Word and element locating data
▬▬▬▬▬▬

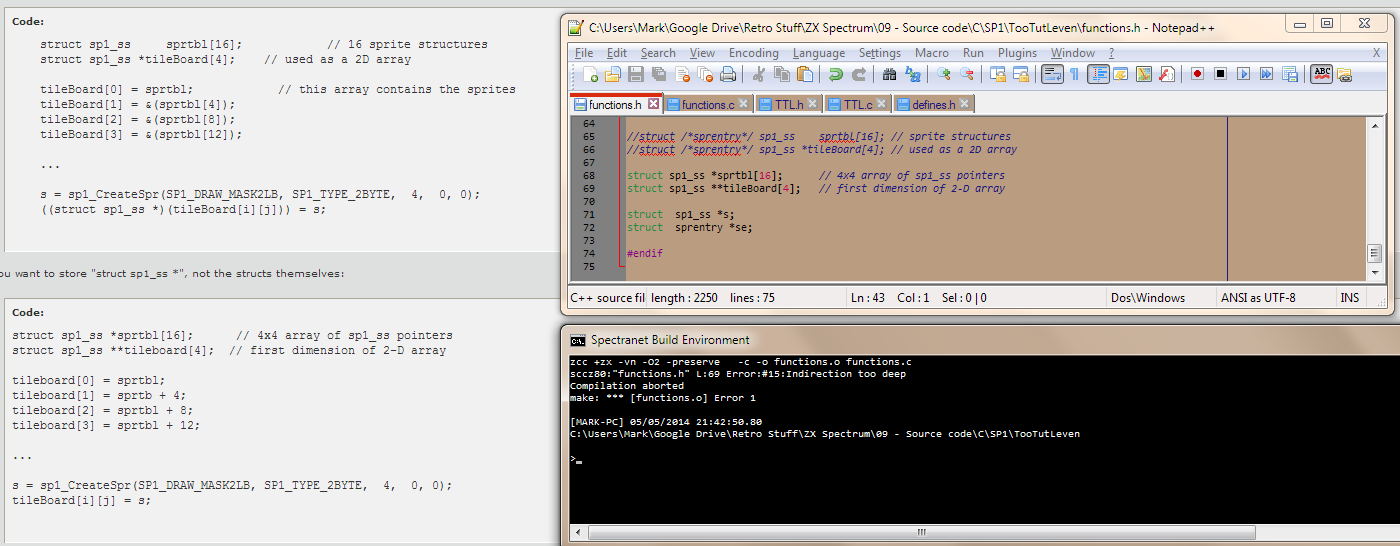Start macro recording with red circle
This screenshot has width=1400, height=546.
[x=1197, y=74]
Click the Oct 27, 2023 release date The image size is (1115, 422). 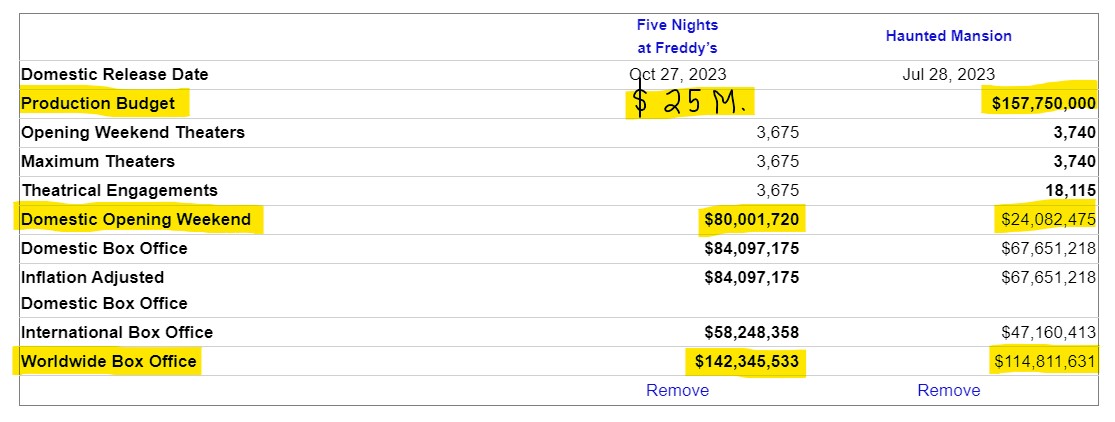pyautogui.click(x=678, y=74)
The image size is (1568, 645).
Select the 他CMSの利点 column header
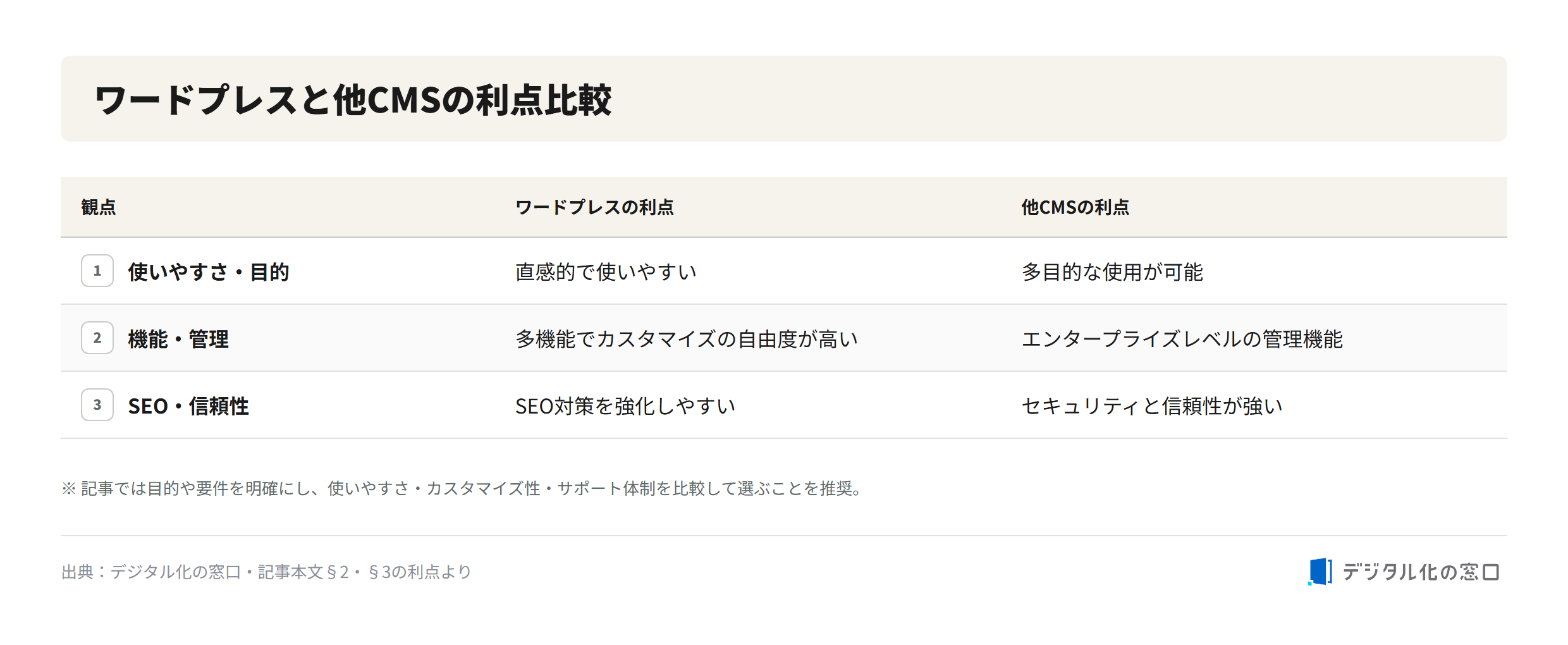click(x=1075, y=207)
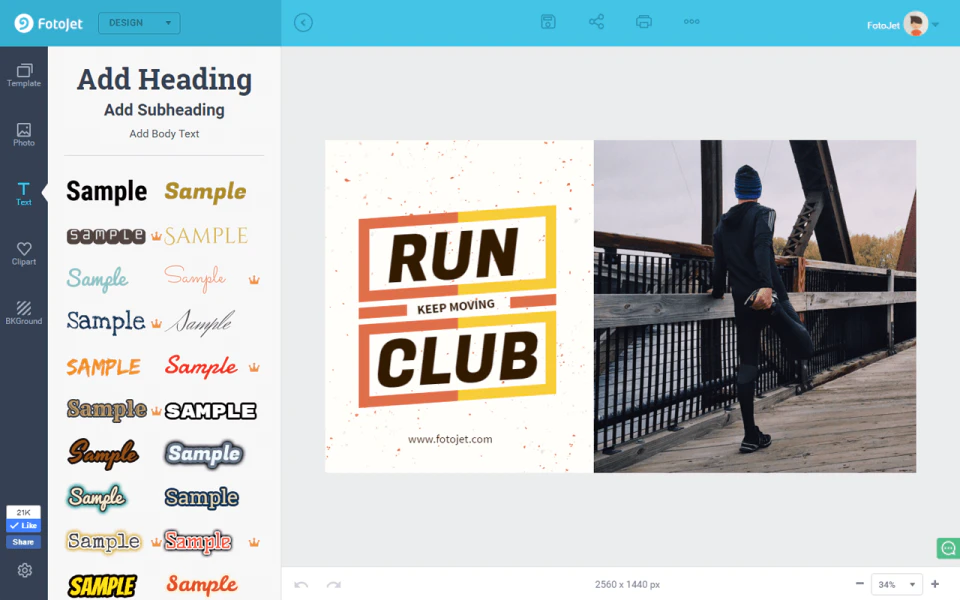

▬▬▬▬▬▬

What the task requires
Give the rows from the line containing "The image size is (1568, 645)." through the end of the rows as a two-column CSV with the headers text and answer. Write one CSV line for each row, put each value in its own quoted field with line breaks turned into spaces, and leave out the pictures.

Answer to this problem
text,answer
"The image size is (1568, 645). Select the 他CMSの利点 column header","click(x=1075, y=207)"